▶ [Provided information]
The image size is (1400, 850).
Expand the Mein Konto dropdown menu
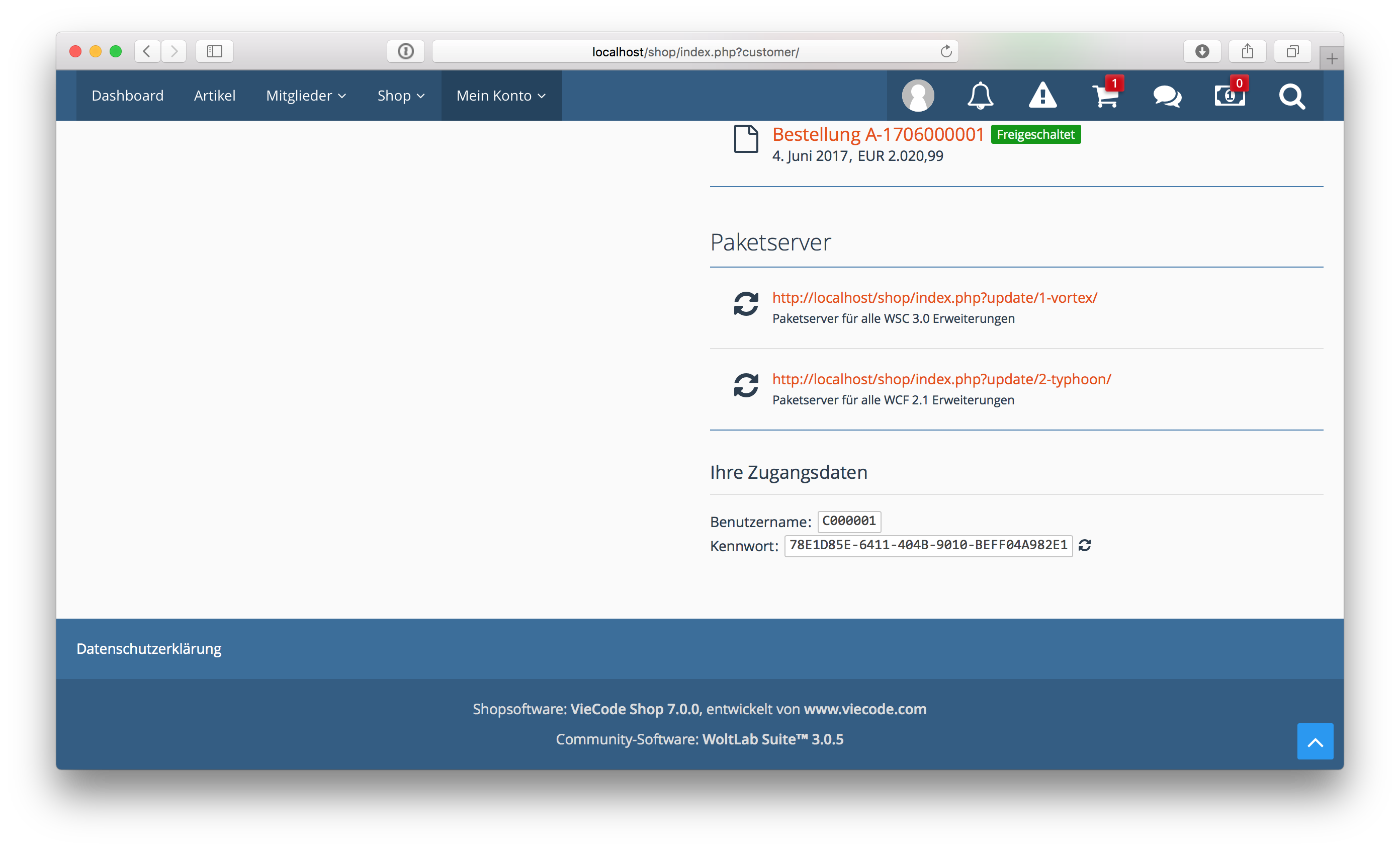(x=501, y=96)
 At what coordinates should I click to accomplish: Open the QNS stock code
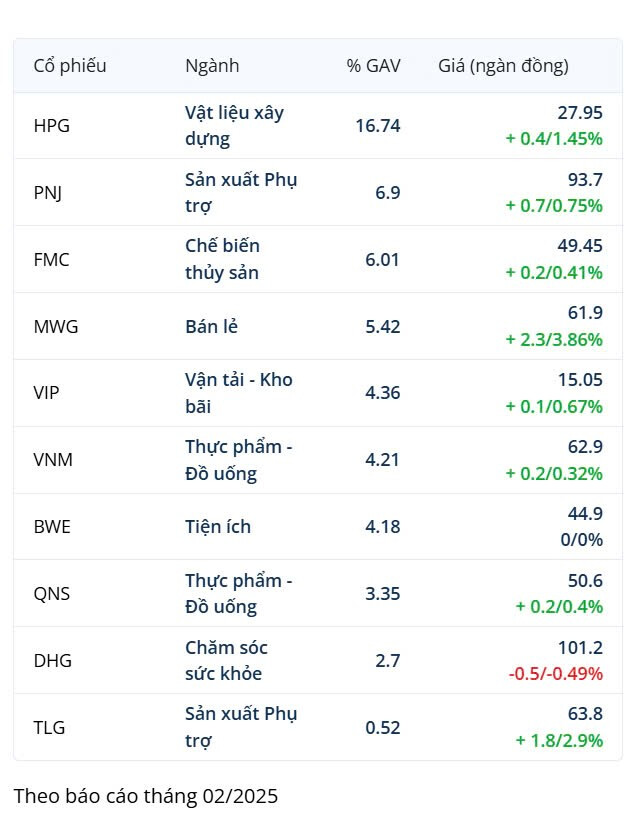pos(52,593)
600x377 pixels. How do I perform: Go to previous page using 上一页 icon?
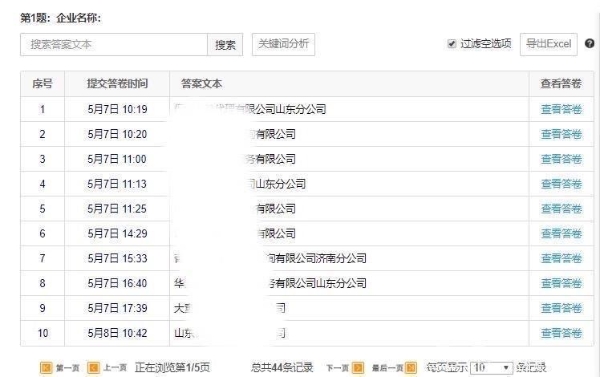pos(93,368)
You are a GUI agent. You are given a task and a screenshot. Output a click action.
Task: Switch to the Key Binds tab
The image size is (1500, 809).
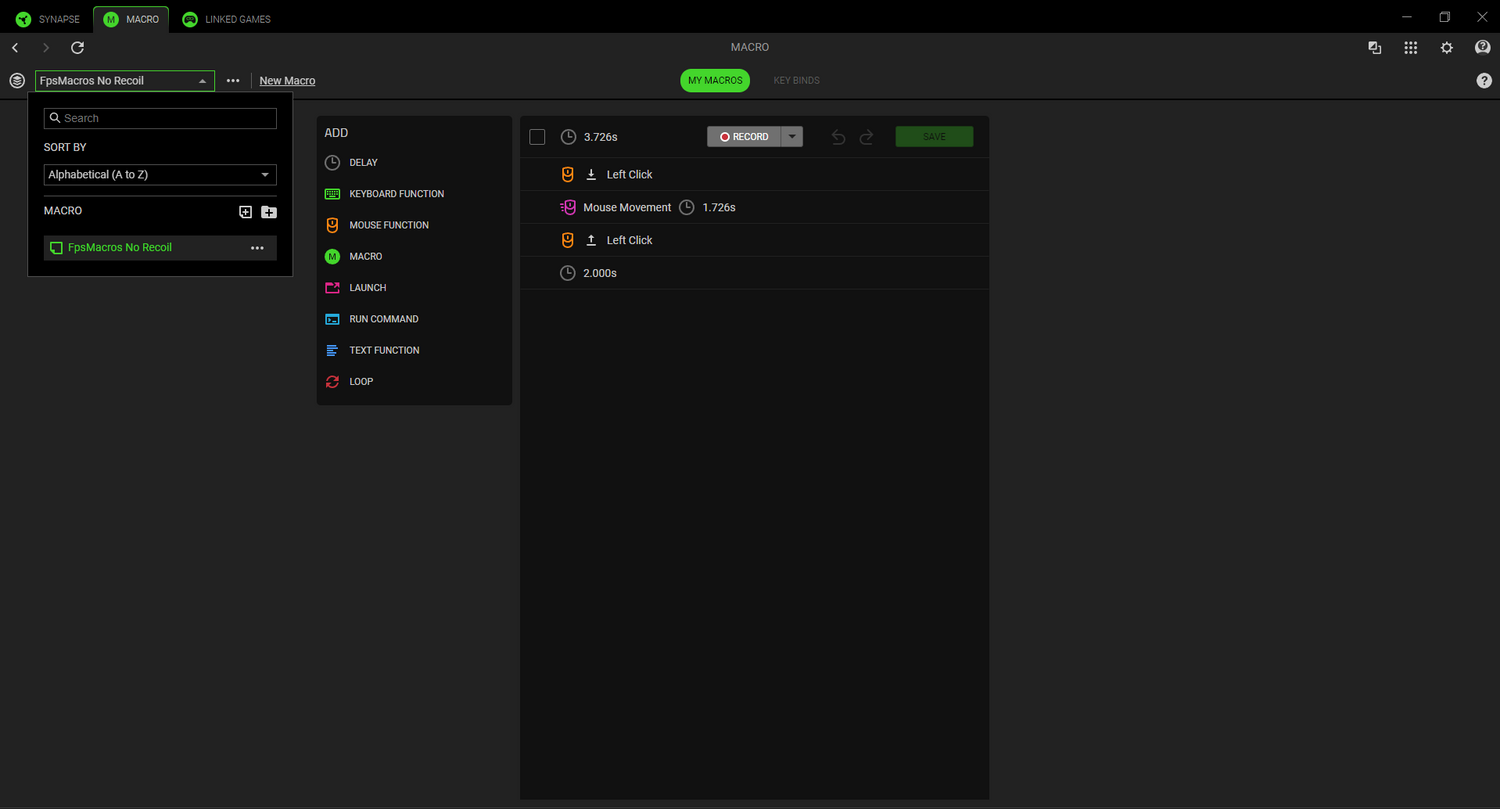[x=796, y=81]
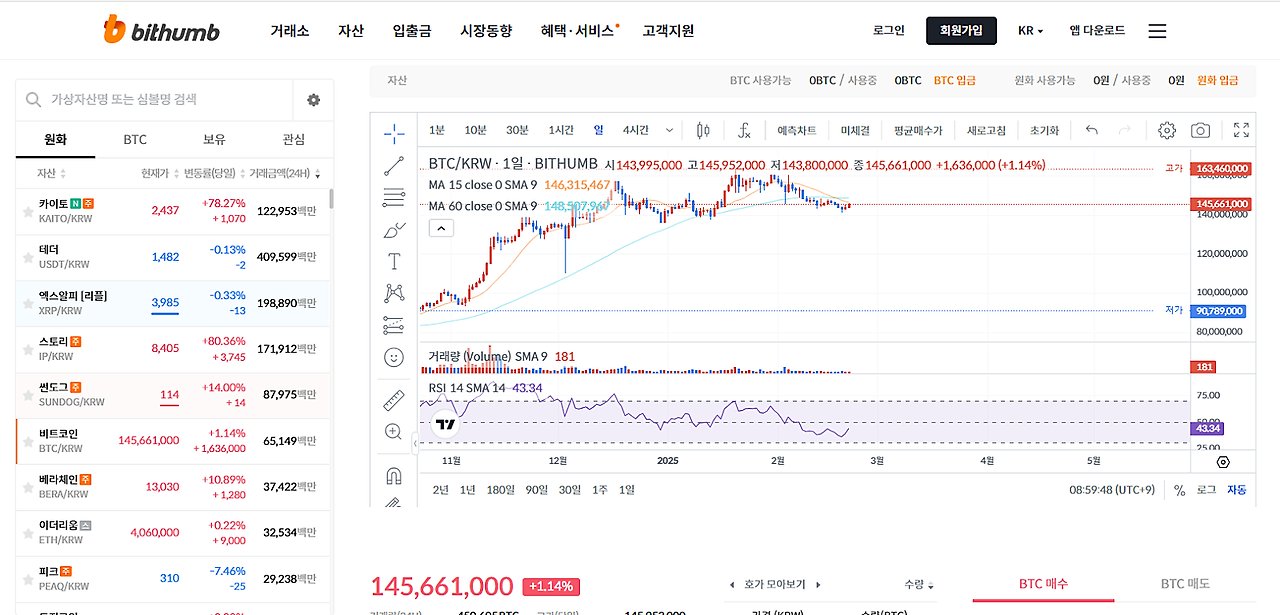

* * *

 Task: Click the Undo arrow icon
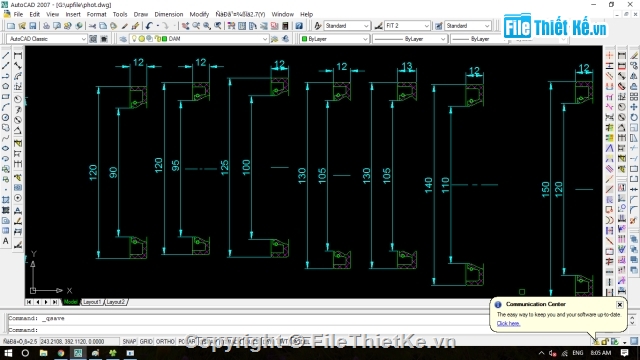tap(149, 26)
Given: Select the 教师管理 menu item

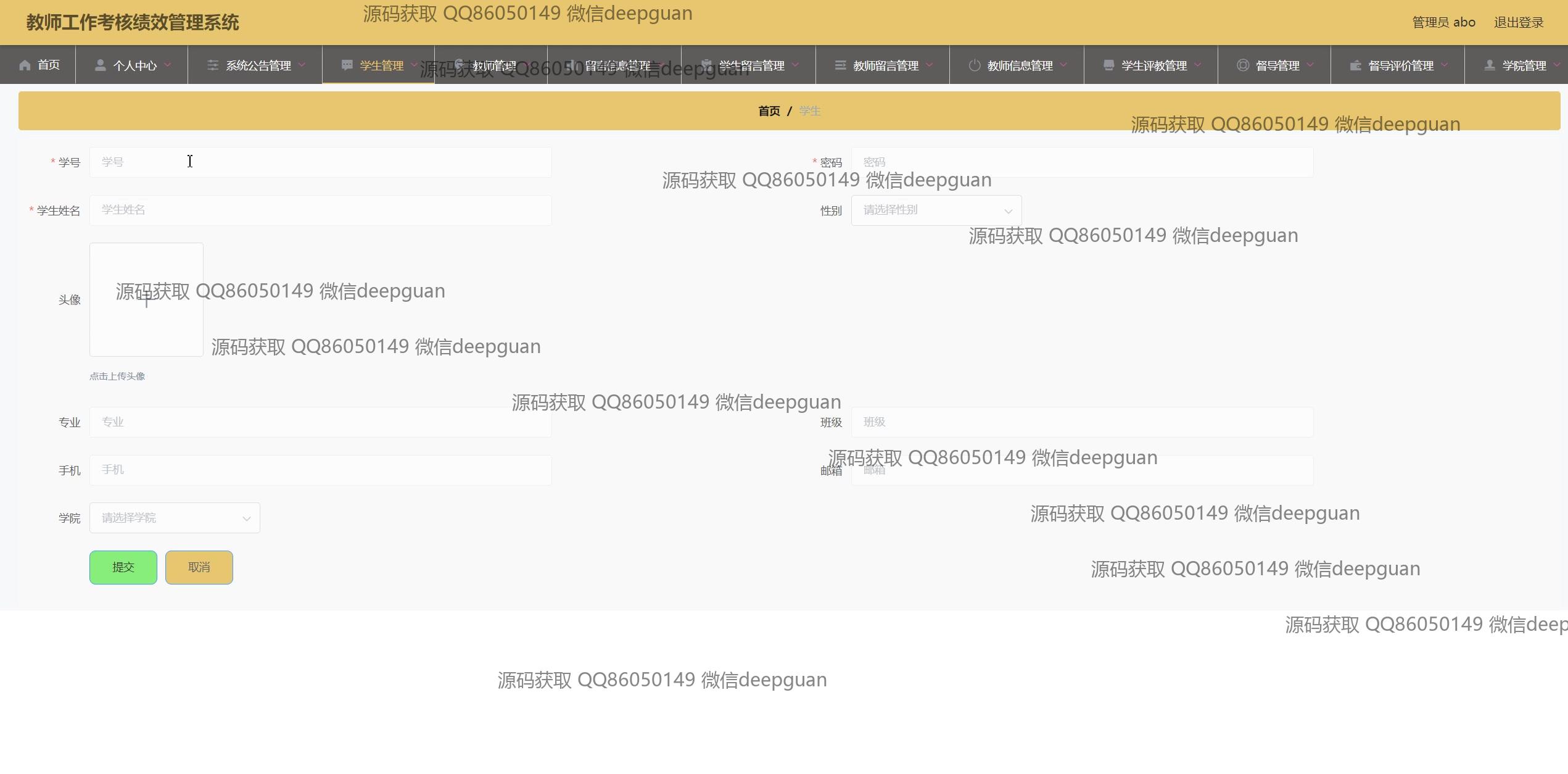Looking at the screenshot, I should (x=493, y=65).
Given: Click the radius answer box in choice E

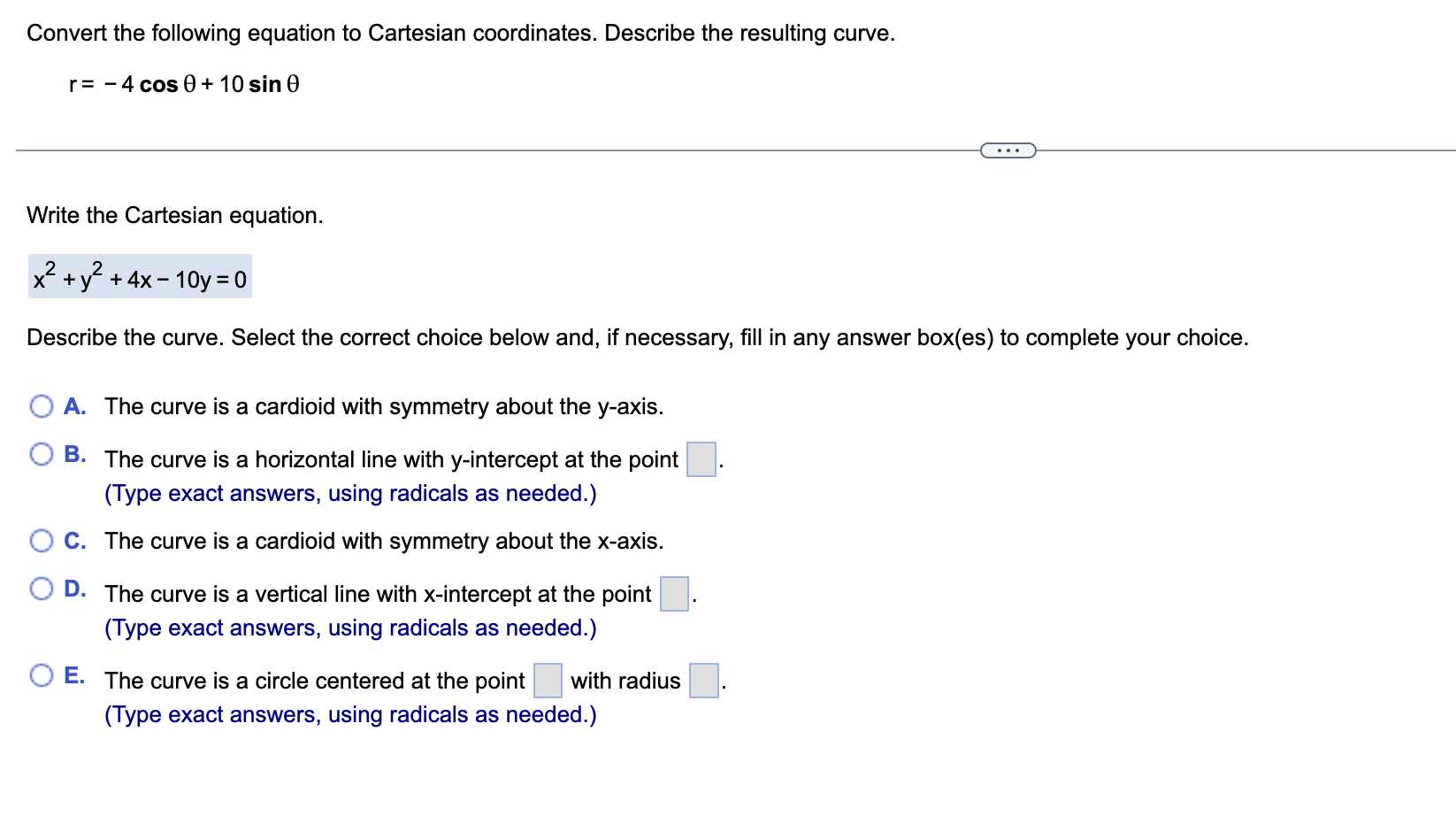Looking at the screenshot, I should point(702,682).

...

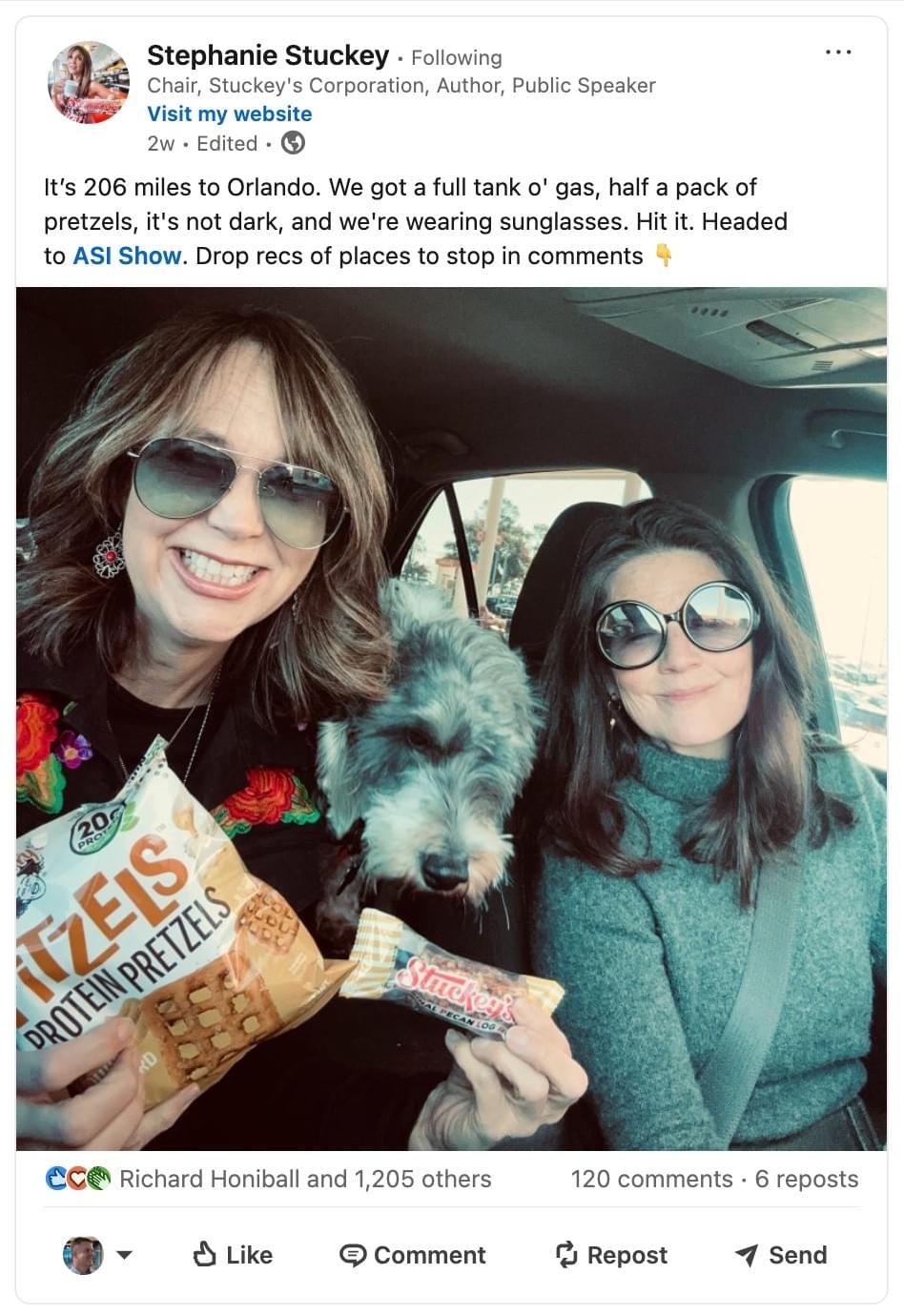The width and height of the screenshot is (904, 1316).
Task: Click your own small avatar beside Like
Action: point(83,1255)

▶ [Written task] Put the lines of the items, from the line with "The image size is (1400, 850)." to the line with "[x=796, y=81]", into a JSON list of strings, one string per line, with blank lines left out. Leave the pictures out of the answer.

▶ [Full response]
[
  "The image size is (1400, 850).",
  "Expand the Mein Konto dropdown menu",
  "(x=501, y=96)",
  " At what coordinates should I click to accomplish: Open the QNS stock code",
  "pos(52,593)",
  "600x377 pixels. How do I perform: Go to previous page using 上一页 icon?",
  "pos(93,368)",
  "You are a GUI agent. You are given a task and a screenshot. Output a click action.",
  "Task: Switch to the Key Binds tab",
  "The image size is (1500, 809).",
  "[x=796, y=81]"
]